** Dataset entries follows **

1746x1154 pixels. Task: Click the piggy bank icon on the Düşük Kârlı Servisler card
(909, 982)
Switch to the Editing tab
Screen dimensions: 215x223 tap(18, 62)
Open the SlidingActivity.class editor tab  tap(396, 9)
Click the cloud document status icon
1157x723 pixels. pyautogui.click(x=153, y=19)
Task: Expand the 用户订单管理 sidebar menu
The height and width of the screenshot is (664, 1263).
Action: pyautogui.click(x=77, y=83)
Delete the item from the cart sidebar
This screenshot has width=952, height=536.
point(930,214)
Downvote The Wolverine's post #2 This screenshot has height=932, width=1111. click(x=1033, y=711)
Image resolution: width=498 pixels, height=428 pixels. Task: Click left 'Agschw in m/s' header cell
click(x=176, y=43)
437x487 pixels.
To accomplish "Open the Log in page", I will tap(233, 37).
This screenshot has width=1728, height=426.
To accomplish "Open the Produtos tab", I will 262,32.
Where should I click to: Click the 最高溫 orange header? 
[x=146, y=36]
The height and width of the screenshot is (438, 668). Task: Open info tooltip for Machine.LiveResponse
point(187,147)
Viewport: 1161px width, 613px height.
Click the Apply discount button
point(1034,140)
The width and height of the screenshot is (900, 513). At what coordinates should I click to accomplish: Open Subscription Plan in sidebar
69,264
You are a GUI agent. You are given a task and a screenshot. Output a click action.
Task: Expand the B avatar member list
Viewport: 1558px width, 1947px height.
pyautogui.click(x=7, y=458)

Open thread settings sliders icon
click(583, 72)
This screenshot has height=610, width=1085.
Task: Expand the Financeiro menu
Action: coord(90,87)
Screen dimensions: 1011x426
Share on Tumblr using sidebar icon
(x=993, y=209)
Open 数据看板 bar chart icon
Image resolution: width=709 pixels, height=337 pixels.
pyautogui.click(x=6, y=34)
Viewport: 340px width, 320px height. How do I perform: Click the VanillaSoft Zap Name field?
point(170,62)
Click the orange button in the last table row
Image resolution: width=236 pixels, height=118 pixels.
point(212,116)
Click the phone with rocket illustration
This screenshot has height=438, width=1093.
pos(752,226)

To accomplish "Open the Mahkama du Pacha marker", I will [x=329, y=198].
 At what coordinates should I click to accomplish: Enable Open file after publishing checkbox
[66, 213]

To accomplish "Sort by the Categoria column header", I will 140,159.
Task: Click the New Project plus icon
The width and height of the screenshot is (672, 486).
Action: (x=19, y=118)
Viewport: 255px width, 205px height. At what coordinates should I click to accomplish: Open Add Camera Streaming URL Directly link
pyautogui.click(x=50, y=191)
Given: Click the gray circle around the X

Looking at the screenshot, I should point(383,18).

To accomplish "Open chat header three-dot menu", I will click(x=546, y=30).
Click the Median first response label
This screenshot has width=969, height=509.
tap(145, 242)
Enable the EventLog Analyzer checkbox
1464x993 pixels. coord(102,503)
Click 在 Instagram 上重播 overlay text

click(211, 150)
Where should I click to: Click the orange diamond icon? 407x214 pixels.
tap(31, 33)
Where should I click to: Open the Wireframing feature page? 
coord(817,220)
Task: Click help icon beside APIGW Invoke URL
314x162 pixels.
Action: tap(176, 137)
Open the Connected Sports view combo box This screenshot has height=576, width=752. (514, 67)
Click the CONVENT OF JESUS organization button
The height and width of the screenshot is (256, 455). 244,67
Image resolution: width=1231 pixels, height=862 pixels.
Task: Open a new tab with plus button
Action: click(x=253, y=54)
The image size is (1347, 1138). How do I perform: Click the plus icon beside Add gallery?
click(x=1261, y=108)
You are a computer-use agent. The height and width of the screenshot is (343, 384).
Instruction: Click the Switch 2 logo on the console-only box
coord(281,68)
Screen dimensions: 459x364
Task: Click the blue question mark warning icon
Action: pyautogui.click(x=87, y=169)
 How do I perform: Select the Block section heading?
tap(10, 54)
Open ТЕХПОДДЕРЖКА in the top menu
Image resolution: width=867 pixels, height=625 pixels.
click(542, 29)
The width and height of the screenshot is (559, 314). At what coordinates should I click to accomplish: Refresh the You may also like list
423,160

** End of Dataset entries **

| Problem statement |
Each line above that contains the word "will" must be copied.

| Result of the exercise |
To accomplish "Open the Log in page", I will tap(233, 37).
To accomplish "Open the Produtos tab", I will 262,32.
To accomplish "Open the Mahkama du Pacha marker", I will [x=329, y=198].
To accomplish "Sort by the Categoria column header", I will 140,159.
To accomplish "Open chat header three-dot menu", I will click(x=546, y=30).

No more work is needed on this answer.